The engineering behind the reach

None of this works without an unusual amount of engineering restraint. Webb’s 6.5-meter primary mirror — made of 18 gold-coated hexagonal segments — needed to be foldable to fit inside a rocket fairing, then unfold with perfect precision once in space, with no repair crew within reach if something went wrong.

Instrument specifications
Primary mirror
6.5m, 18 gold-coated hexagonal segments
Sunshield
Five layers, roughly the size of a tennis court
Orbit
Second Lagrange point (L2), 1.5 million km from Earth
Operational since
July 2022

That sunshield — five layers, roughly the size of a tennis court — is just as critical as the mirror. It keeps Webb’s instruments cold enough to detect the faint heat signatures of distant objects without the telescope’s own warmth drowning out the signal. Webb sits at the second Lagrange point, about 1.5 million kilometers from Earth, a gravitationally stable spot that keeps the Sun, Earth, and Moon all on one side of the shield.

What it’s already found

Since becoming fully operational in July 2022, Webb has produced the deepest infrared images of the universe ever captured, detected water vapor and other complex molecules in the atmospheres of distant exoplanets, observed galaxies from within the universe’s first 300 million years, and returned detailed images of stellar nurseries — the dust-shrouded regions where new stars are actively being born.

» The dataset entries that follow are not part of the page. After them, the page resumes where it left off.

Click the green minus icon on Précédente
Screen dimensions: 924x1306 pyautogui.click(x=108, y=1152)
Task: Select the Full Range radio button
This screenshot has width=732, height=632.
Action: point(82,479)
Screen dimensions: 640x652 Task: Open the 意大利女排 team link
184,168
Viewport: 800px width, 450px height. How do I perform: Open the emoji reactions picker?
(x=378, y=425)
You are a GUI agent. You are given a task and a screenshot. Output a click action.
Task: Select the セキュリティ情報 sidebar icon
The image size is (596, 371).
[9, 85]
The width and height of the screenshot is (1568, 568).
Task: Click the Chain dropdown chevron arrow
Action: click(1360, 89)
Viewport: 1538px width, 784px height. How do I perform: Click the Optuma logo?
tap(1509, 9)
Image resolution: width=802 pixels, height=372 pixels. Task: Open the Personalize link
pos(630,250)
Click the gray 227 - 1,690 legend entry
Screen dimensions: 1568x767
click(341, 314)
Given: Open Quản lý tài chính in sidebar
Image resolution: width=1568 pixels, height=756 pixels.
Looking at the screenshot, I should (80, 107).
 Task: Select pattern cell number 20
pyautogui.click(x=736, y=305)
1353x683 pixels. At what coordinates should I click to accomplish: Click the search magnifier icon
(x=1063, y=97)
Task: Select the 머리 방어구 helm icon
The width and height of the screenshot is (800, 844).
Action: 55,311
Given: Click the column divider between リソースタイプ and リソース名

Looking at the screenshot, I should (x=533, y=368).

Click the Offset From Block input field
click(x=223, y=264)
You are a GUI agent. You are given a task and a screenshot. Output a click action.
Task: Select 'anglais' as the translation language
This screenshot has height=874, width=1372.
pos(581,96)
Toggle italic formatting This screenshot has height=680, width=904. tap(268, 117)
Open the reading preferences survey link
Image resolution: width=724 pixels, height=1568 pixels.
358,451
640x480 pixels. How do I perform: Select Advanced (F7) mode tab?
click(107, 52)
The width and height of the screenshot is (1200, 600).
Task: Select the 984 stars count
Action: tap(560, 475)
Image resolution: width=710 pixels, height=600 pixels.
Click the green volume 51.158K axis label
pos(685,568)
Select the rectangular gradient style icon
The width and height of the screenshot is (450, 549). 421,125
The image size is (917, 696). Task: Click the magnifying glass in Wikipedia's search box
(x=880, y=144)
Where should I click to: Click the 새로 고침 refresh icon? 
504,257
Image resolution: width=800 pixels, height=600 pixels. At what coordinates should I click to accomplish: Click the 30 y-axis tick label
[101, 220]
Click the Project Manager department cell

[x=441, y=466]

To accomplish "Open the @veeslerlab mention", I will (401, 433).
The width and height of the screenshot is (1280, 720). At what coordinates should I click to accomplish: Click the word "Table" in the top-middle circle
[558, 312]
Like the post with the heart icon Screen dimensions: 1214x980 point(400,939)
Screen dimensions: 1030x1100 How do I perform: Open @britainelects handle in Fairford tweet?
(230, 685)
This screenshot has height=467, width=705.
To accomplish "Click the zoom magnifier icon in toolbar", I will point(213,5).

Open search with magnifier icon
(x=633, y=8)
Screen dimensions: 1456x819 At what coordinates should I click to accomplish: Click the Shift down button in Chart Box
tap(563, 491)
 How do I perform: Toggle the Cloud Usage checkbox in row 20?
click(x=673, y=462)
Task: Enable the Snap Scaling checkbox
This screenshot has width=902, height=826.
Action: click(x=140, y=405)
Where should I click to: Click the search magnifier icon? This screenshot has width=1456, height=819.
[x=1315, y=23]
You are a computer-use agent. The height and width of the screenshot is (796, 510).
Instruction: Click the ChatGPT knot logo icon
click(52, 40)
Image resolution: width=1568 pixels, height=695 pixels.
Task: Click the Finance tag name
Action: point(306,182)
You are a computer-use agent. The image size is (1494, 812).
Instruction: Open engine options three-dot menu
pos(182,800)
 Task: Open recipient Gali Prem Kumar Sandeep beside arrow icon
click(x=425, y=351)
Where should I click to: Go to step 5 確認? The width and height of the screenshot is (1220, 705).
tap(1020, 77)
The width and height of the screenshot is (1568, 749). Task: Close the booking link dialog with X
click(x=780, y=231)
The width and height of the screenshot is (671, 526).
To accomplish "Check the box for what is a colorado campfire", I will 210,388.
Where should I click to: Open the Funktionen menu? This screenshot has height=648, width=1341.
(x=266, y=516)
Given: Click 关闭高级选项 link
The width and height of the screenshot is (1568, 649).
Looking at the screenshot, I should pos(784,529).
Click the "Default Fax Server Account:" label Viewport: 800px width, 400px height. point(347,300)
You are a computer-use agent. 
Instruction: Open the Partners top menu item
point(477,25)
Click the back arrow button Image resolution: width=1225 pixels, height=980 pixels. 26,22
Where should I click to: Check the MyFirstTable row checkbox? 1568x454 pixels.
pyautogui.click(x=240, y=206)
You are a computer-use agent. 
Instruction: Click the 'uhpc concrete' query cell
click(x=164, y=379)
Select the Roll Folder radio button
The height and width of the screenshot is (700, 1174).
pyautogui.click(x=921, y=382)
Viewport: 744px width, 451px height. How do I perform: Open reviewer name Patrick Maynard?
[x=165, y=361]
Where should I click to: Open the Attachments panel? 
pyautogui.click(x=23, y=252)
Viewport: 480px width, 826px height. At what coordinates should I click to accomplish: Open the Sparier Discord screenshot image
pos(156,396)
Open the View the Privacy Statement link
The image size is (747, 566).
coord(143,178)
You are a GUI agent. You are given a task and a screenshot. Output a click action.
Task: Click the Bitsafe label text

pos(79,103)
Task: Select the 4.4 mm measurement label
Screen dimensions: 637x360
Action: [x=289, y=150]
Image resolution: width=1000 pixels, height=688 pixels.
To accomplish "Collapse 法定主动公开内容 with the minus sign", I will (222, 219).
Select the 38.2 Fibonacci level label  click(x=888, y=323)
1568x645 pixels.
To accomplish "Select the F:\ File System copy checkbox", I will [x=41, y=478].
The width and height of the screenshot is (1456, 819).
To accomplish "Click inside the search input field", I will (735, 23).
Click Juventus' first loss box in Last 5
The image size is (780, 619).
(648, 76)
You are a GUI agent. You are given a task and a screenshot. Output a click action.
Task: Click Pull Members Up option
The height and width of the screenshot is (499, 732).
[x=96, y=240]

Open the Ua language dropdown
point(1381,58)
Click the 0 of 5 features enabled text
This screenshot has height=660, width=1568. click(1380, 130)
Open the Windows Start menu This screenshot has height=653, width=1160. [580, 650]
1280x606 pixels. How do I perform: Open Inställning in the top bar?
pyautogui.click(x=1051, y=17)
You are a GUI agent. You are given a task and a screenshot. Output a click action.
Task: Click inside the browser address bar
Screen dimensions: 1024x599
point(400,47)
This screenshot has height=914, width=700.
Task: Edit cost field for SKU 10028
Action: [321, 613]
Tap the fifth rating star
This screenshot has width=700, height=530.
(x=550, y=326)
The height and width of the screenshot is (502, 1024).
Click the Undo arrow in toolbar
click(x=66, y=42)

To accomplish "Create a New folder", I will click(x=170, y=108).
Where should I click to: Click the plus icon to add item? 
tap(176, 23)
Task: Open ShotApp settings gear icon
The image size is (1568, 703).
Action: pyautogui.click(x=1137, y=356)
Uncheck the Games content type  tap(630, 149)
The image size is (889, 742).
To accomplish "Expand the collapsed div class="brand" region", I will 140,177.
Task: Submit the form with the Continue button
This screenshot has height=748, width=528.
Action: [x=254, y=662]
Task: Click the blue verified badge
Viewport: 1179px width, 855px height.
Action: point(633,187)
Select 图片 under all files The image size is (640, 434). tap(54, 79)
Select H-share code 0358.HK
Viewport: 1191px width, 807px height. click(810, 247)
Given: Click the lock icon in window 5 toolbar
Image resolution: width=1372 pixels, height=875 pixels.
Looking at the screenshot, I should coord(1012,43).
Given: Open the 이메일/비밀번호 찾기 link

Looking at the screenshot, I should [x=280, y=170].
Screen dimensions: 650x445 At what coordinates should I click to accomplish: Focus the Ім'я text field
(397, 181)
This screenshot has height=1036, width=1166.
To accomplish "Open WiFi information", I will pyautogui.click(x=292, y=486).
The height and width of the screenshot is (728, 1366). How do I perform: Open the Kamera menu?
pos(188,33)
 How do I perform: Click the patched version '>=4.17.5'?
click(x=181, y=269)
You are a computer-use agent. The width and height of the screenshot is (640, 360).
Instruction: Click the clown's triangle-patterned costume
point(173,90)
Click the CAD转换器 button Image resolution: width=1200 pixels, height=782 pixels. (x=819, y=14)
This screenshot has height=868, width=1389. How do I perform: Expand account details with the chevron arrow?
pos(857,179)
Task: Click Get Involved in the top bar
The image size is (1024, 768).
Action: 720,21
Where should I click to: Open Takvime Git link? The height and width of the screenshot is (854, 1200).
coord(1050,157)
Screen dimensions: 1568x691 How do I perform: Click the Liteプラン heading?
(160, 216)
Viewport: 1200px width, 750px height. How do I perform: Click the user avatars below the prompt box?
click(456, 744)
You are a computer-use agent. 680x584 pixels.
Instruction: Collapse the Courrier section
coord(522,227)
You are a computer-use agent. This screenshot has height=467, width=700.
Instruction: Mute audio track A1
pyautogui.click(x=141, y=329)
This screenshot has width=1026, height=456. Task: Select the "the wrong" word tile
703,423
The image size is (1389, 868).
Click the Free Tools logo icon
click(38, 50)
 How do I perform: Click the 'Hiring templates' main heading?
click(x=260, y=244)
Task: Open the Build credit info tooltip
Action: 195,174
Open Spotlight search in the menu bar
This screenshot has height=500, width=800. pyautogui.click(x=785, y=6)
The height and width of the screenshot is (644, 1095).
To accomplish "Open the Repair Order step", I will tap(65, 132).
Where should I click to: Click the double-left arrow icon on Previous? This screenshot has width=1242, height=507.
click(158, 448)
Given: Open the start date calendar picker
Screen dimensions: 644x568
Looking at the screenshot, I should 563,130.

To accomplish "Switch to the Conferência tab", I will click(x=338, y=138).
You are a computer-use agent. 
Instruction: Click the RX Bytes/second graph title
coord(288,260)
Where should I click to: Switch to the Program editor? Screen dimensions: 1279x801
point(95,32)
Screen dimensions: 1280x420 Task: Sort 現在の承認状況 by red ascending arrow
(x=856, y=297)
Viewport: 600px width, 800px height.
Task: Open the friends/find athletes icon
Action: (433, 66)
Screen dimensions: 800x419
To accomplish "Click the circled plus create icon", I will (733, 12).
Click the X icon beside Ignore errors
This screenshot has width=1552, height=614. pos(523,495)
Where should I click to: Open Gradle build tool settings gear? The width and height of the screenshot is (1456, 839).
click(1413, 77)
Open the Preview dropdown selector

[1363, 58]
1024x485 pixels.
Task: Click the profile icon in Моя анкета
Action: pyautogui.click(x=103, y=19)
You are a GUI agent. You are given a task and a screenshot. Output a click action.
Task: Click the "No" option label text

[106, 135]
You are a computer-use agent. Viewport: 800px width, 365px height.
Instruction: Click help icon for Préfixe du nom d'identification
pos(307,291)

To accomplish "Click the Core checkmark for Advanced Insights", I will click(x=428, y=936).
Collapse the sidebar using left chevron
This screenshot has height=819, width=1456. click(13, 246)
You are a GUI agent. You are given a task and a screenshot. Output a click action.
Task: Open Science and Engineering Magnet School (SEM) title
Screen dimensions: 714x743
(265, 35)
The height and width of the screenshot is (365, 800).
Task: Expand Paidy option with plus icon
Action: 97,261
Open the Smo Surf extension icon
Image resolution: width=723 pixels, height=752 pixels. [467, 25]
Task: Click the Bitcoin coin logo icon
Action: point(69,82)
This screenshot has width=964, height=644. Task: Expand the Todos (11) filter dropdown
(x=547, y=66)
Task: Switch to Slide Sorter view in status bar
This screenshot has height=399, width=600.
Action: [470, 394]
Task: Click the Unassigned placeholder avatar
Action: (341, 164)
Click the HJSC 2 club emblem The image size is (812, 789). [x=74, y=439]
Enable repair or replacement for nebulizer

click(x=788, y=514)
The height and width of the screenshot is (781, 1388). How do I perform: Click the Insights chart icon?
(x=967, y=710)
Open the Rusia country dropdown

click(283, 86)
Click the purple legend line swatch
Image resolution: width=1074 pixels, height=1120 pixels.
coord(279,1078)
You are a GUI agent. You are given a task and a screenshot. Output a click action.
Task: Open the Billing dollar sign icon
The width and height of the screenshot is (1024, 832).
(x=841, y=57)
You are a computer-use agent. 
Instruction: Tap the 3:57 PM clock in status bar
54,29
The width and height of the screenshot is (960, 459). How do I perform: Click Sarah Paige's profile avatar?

Taken together, those results are less a single discovery than a shift in what’s observable at all. Webb doesn’t just add detail to what astronomers already suspected about the early universe — in several cases, it’s forced them to revise it, finding galaxies that appear more massive and more structured, earlier, than most models predicted.

Why it matters

It’s easy to describe Webb in terms of specs — mirror size, orbit distance, wavelength range — but its real significance is simpler. It’s a time machine that happens to be a telescope. By studying the earliest light in the universe, scientists are piecing together how galaxies, stars, and planets first formed, and, in the atmospheres of far-off exoplanets, looking for the kind of molecular fingerprints that could point toward the conditions for life. As more data comes in, that record of the early universe is only going to get sharper.